Set every entry down again exactly, excluding any pictures.

_____

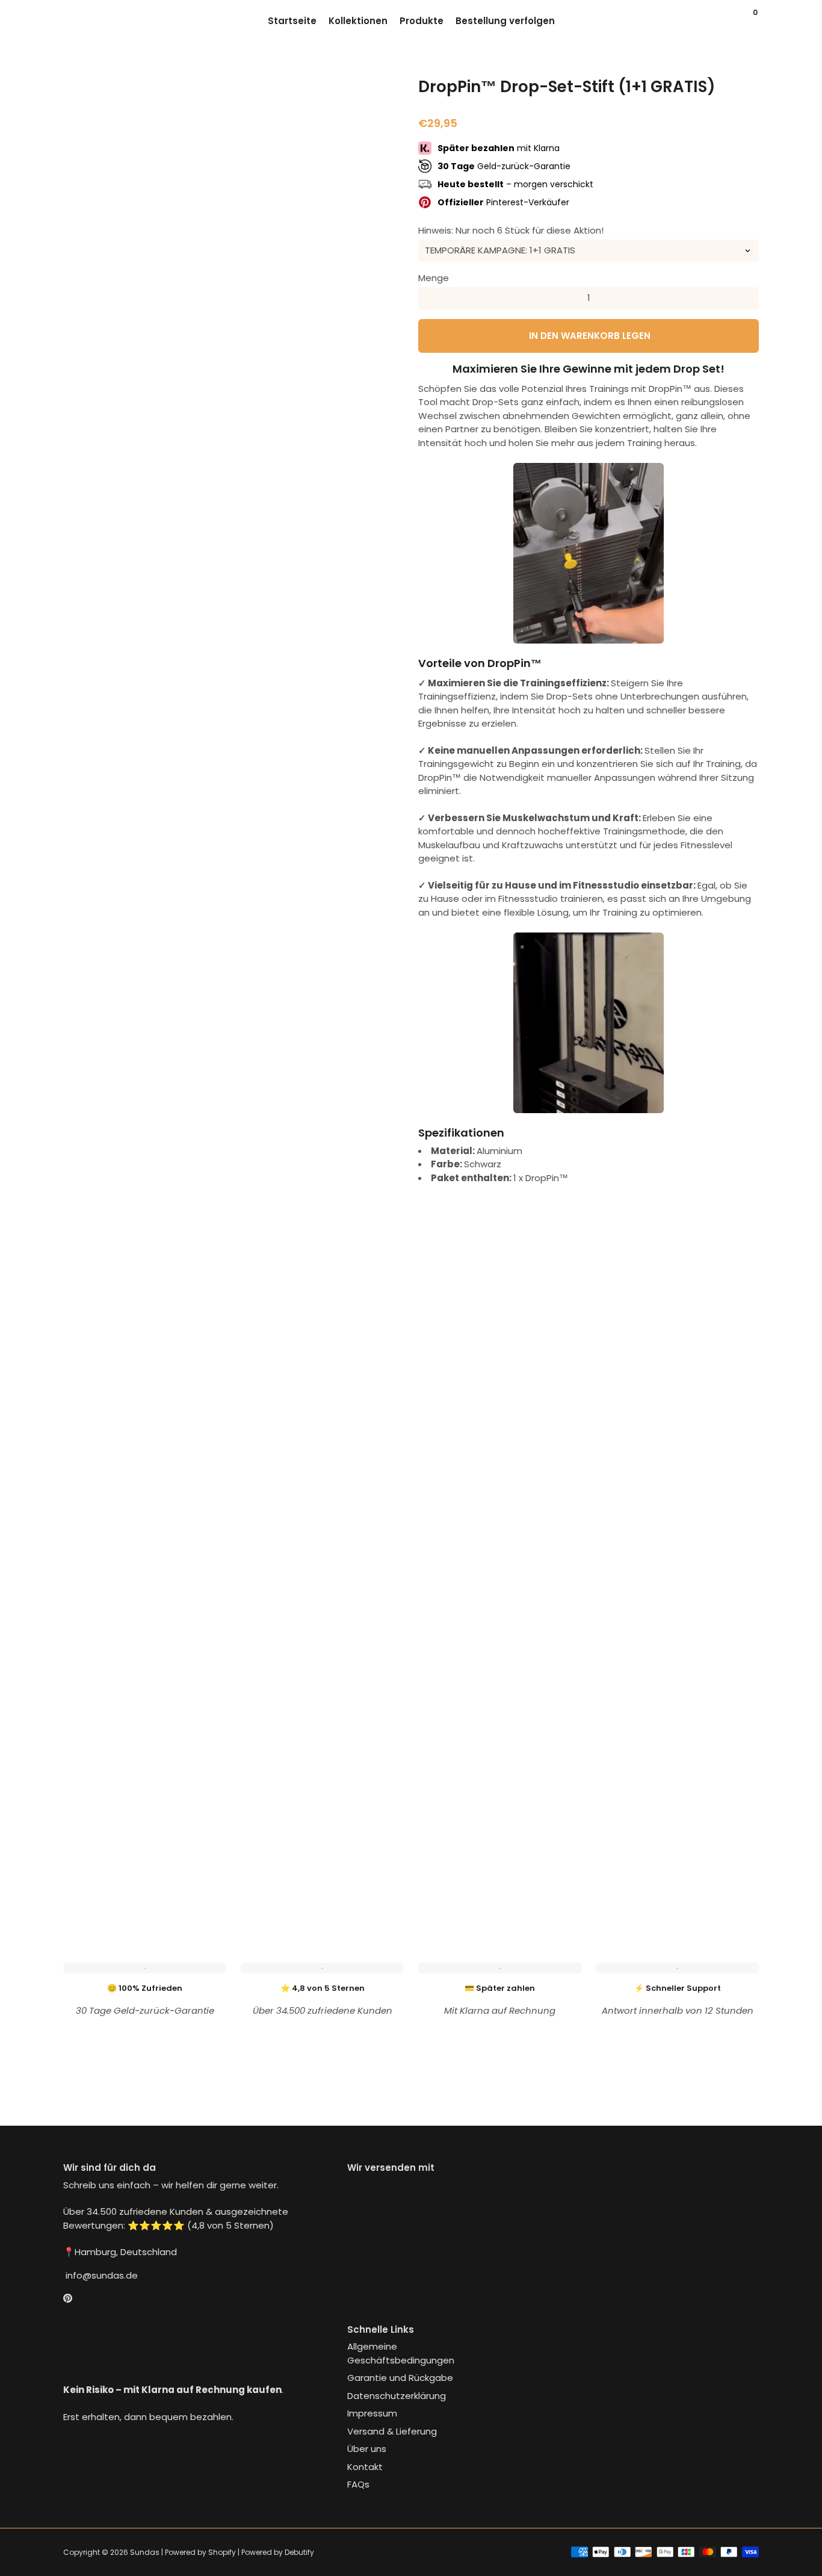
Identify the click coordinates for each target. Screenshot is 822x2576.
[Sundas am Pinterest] (67, 2298)
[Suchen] (744, 21)
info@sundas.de (100, 2275)
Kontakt (365, 2466)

_____

Finished task:
Identify the click coordinates for each target. Screenshot is 822x2576.
[Sundas am Pinterest] (67, 2298)
[Suchen] (744, 21)
info@sundas.de (100, 2275)
Kontakt (365, 2466)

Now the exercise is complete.